Paul Solman: How Do Oil Imports and ‘Oil Independence’ Intersect?

BY Paul Solman  June 10, 2010 at 11:24 AM EDT

This entry is cross-posted on the Business Desk blog, where economics correspondent Paul Solman answers your questions on economic news.

Question: I’m befuddled by the “oil independence” movement that is neatly summarized by the slogan “drill baby drill.” This somehow tries to persuade the nation that foreign oil is the enemy. I believe that the vast majority of our foreign oil comes from our two neighbors Canada and Mexico — hardly an evil empire.

If oil is viewed as a diminishing and valuable resource, wouldn’t the logical approach be to save the nation’s resource until the rest of the world’s supply has dried up? Agreed, a strategic stockpile is needed to insure we’re not hijacked as in the 1970s. But why is our national interest served by using up our own supplies faster and faster? The latest spill news all centers on British Petroleum and the newest leases in question are to be issued to Royal Dutch Shell — how does this contribute to our energy independence? Perhaps you could do your “charts and arrows” style explanation that would clear the fog.

Paul Solman: A most interesting letter. Leaving the “charts and arrows” for a video explanation sometime in the future, let me respond in print and the present.

Here’s the latest list of our oil imports from the U.S. Energy Information Administration in average thousands of barrels a day since Jan. 1.

  • CANADA — 1,901
  • MEXICO — 1,203
  • SAUDI ARABIA — 1,128
  • VENEZUELA — 1,029
  • ANGOLA — 612
  • NIGERIA — 607
  • IRAQ — 570
  • BRAZIL — 365
  • ALGERIA — 242
  • ECUADOR — 241
  • COLOMBIA — 235
  • KUWAIT — 218
  • RUSSIA — 173
  • UNITED KINGDOM — 56
  • CONGO — 44

So yes, Canada and Mexico are our primary foreign oil providers but no, they don’t provide the “vast majority” of it. And remember, when it comes to price, every drop matters. Especially when the demand for a product is what’s called “inelastic” — unresponsive to price.

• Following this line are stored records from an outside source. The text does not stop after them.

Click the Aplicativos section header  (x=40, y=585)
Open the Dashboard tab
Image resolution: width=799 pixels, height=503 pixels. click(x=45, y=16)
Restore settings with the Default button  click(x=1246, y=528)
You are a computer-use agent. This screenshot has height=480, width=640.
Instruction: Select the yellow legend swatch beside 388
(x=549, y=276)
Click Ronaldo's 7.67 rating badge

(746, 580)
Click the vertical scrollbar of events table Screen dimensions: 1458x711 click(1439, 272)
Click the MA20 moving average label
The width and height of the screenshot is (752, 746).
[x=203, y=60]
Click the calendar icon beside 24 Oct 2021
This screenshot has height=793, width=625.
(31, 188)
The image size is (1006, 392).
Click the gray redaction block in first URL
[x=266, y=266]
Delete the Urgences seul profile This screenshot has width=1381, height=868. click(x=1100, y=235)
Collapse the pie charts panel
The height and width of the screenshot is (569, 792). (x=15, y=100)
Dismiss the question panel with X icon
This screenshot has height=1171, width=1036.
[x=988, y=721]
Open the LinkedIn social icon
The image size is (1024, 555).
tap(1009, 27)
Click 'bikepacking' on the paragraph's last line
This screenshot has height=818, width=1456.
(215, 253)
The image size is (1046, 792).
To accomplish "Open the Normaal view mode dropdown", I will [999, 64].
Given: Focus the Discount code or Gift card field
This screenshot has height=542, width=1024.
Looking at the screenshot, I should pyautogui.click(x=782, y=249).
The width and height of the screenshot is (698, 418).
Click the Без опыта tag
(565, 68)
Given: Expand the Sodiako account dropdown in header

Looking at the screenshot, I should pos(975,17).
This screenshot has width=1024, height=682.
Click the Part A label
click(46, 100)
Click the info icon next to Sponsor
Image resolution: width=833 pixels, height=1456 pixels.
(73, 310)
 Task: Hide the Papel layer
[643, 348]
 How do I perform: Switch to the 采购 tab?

It happens all the time in the energy market. A small drop in supply — due to a sidelined refinery, say, or unease in a country like Nigeria — and the price of oil suddenly spurts.

We explained this phenomenon back in 2001 with respect to natural gas and the California electricity crisis, though I have to plead naivete: Manipulation of the electricity market turned out to be a major part of the story as well.

In any case, foreign oil sure as heck does matter when it comes to price. Oil independence doesn’t automatically mean “drill, baby, drill.” But there are many economic reasons to think it would be prudent policy.